What you have to do: Transcribe the entries that follow, every word as written, and drop the pictures.

-- Input for this task follows --

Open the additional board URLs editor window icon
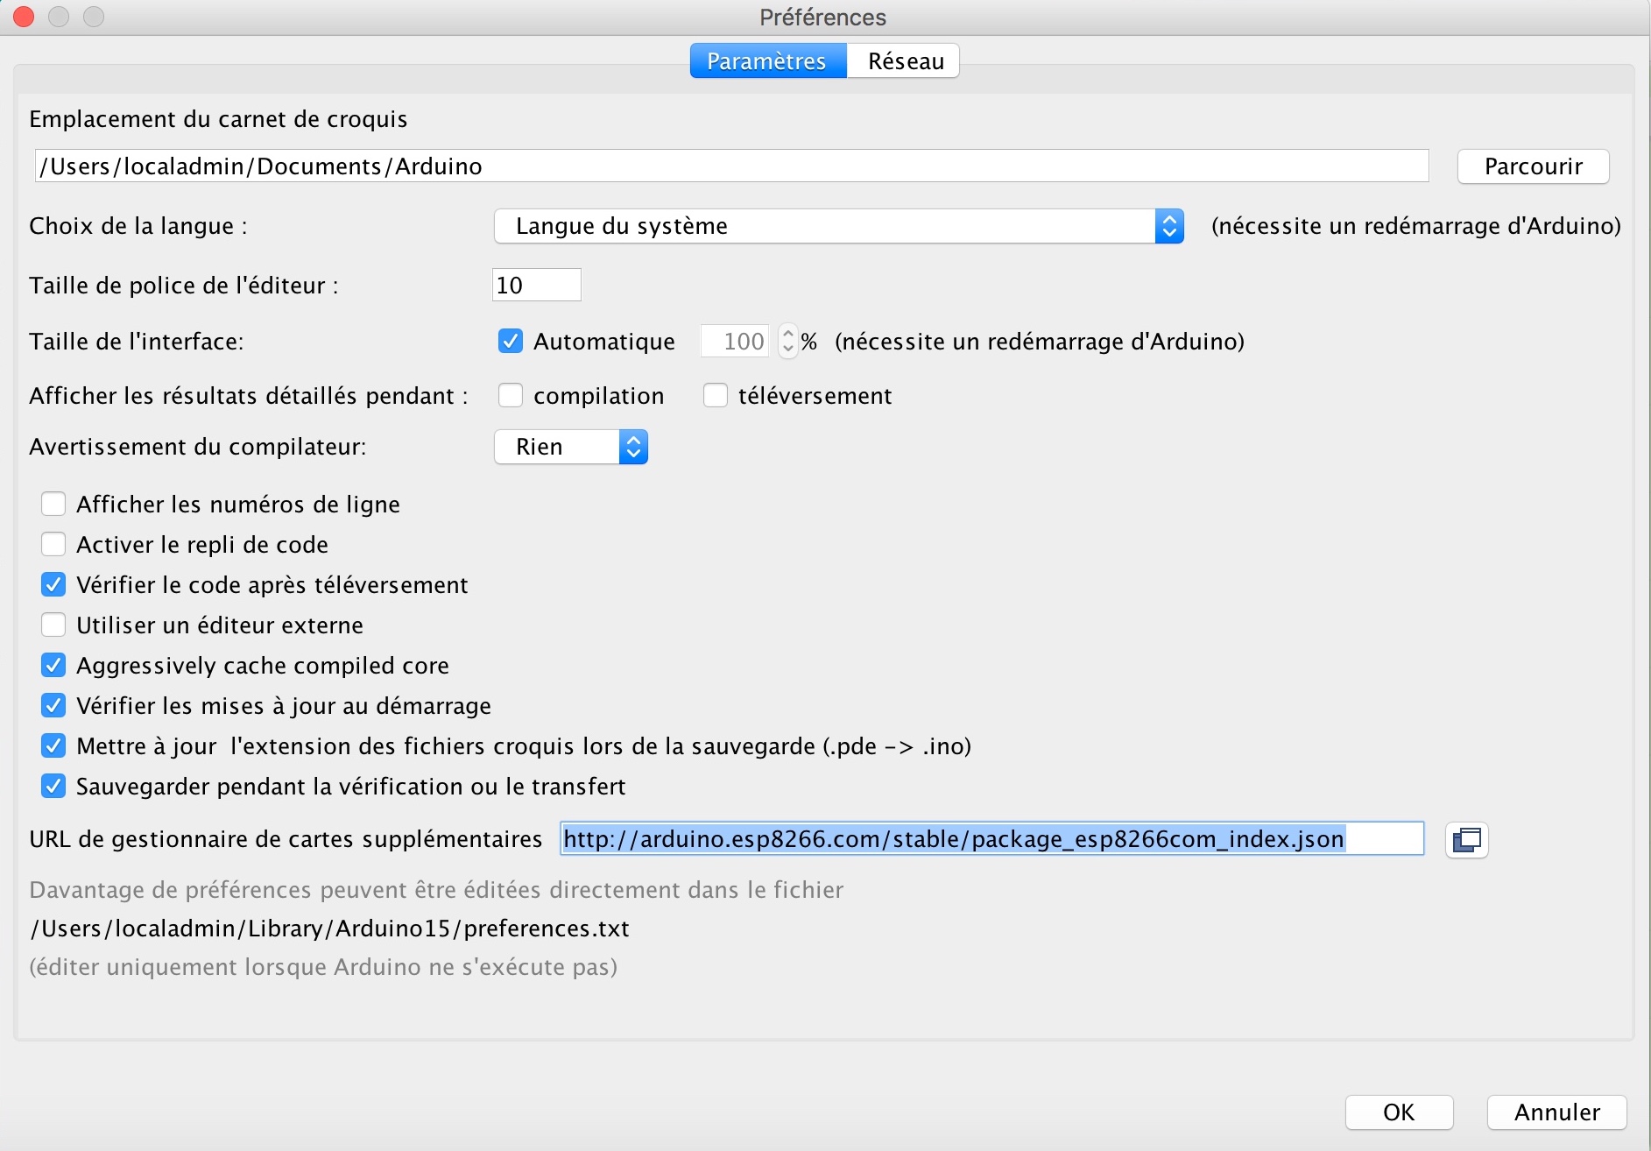 (1466, 840)
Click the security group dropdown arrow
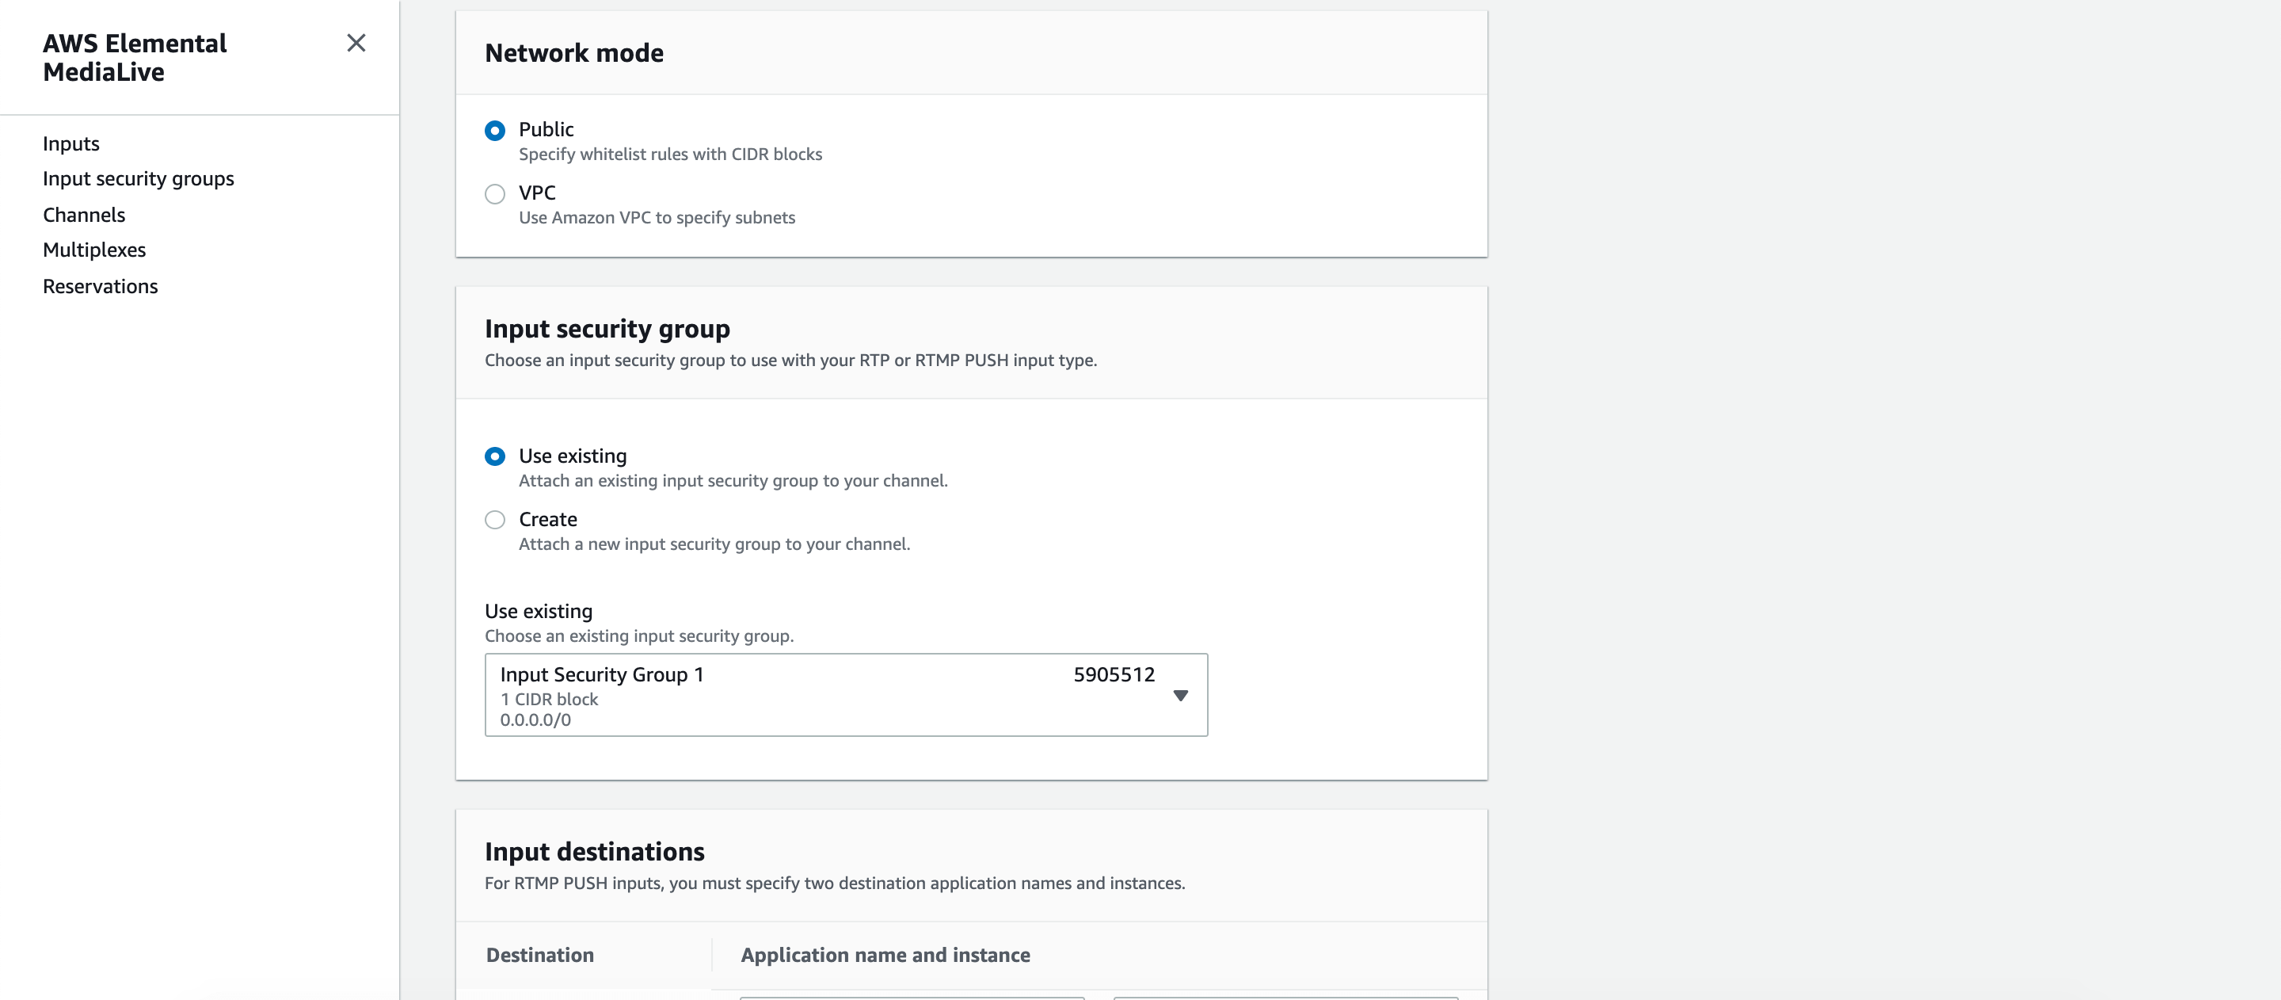2281x1000 pixels. click(1180, 695)
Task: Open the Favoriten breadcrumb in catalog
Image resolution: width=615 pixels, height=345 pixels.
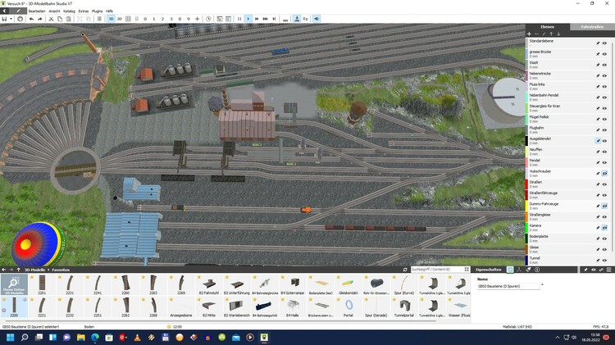Action: [62, 269]
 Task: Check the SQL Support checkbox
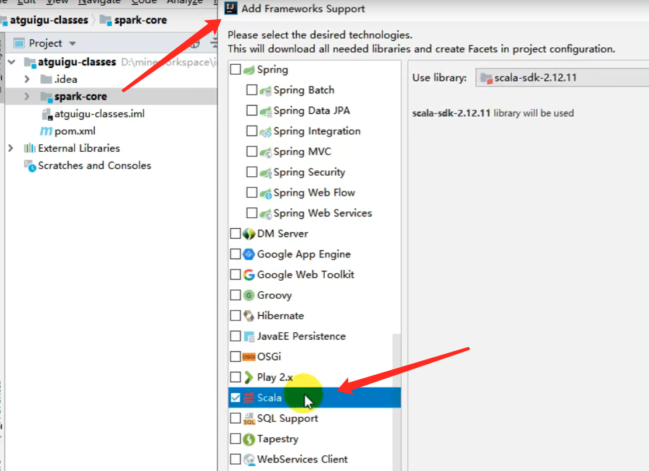pos(235,418)
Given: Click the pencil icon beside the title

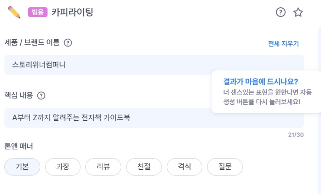Looking at the screenshot, I should pyautogui.click(x=14, y=12).
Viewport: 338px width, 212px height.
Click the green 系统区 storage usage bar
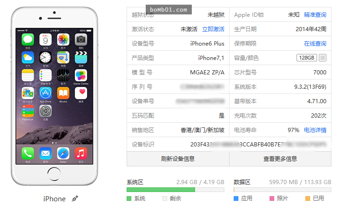(161, 190)
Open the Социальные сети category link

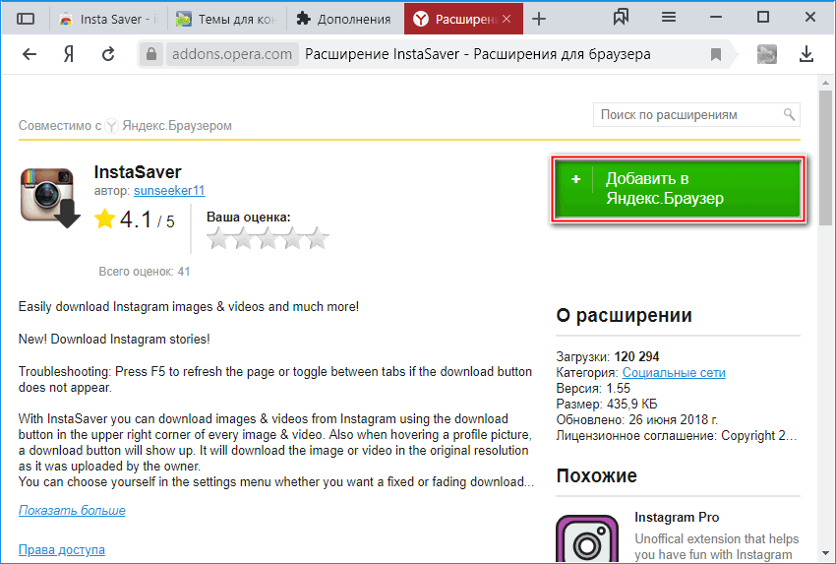[674, 372]
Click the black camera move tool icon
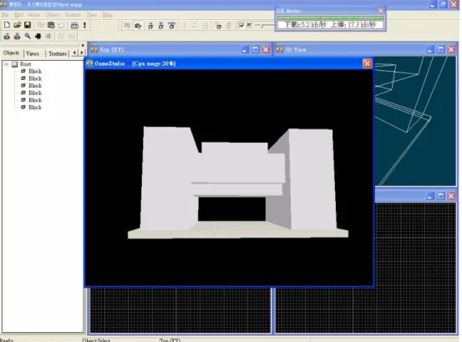Image resolution: width=462 pixels, height=342 pixels. tap(38, 36)
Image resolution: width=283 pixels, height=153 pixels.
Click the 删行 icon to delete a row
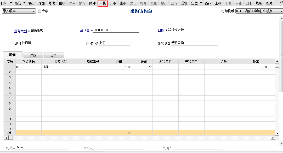pos(173,4)
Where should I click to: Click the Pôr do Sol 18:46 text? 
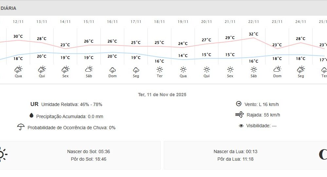[x=87, y=159]
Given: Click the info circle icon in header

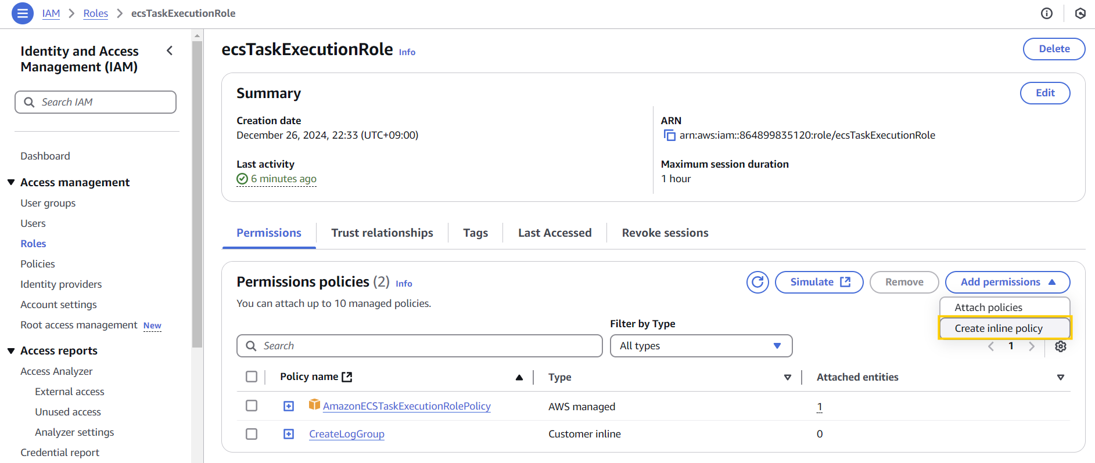Looking at the screenshot, I should 1046,13.
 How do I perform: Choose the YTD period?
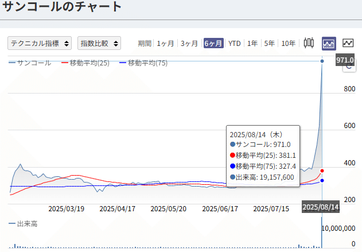[234, 44]
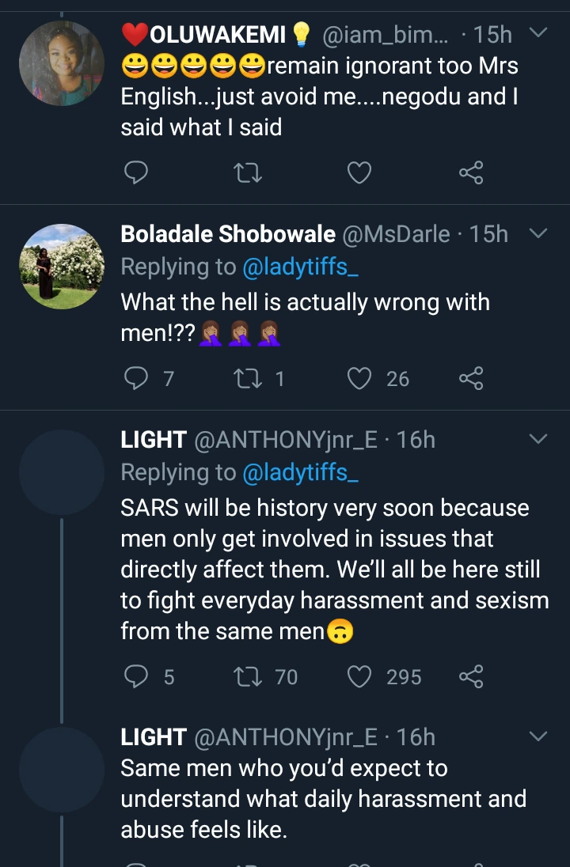This screenshot has height=867, width=570.
Task: Share Boladale Shobowale's tweet
Action: point(471,379)
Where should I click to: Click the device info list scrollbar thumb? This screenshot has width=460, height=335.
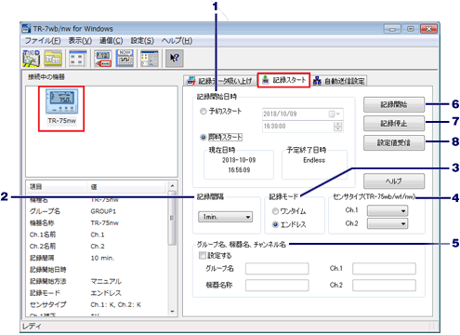(172, 218)
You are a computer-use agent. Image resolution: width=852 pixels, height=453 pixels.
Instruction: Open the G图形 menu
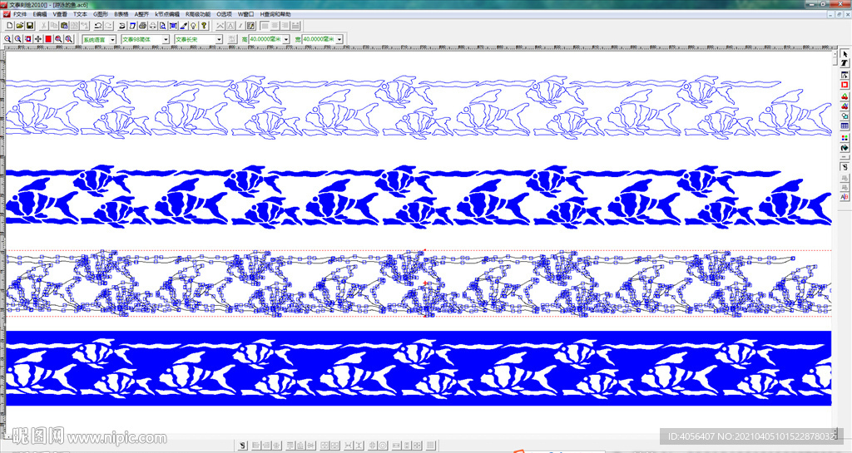tap(100, 14)
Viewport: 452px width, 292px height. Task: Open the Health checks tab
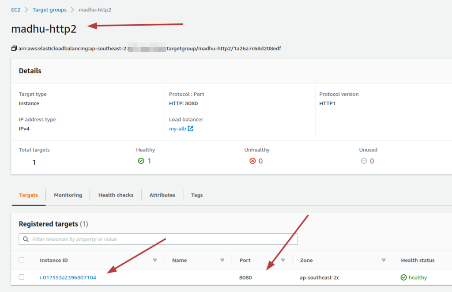coord(116,195)
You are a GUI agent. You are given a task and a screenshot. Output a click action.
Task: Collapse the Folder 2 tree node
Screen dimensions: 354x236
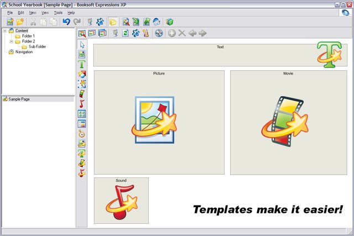[11, 41]
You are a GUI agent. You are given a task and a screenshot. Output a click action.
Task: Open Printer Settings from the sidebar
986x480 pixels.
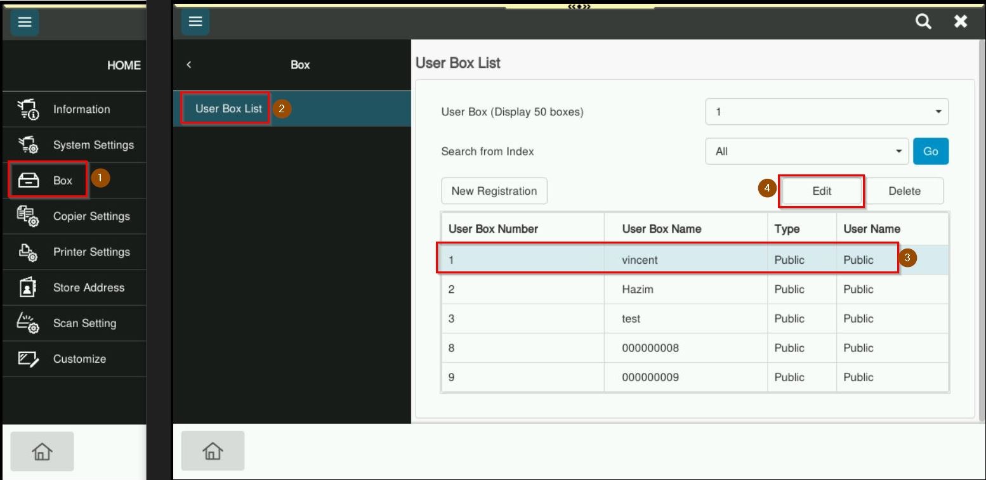pos(91,252)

-- Input for this task concluded --

Exercise answer:
Open the additional board URLs editor window icon
 (1466, 840)
Click the security group dropdown arrow
2281x1000 pixels. click(1180, 695)
Task: Open the Favoriten breadcrumb in catalog
Image resolution: width=615 pixels, height=345 pixels.
Action: [62, 269]
 Task: Check the SQL Support checkbox
pos(235,418)
Given: Click the pencil icon beside the title

Looking at the screenshot, I should pyautogui.click(x=14, y=12).
Viewport: 338px width, 212px height.
Click the green 系统区 storage usage bar
(161, 190)
Open the Социальные сети category link

[674, 372]
Click the black camera move tool icon
Image resolution: width=462 pixels, height=342 pixels. tap(38, 36)
Image resolution: width=283 pixels, height=153 pixels.
Click the 删行 icon to delete a row
pos(173,4)
Where should I click to: Click the Pôr do Sol 18:46 text? 
[x=87, y=159]
Given: Click the info circle icon in header

Looking at the screenshot, I should 1046,13.
 How do I perform: Choose the YTD period?
[234, 44]
This screenshot has height=867, width=570.
Task: Share Boladale Shobowale's tweet
Action: point(471,379)
Where should I click to: Click the device info list scrollbar thumb? This screenshot has width=460, height=335.
(172, 218)
You are a computer-use agent. Image resolution: width=852 pixels, height=453 pixels.
Instruction: Open the G图形 menu
tap(100, 14)
Viewport: 452px width, 292px height. Task: Open the Health checks tab
coord(116,195)
You are a GUI agent. You are given a task and a screenshot. Output a click action.
Task: Collapse the Folder 2 tree node
Screen dimensions: 354x236
[11, 41]
You are a GUI agent. You are given a task and a screenshot. Output a click action.
Task: Open Printer Settings from the sidebar
986x480 pixels.
pos(91,252)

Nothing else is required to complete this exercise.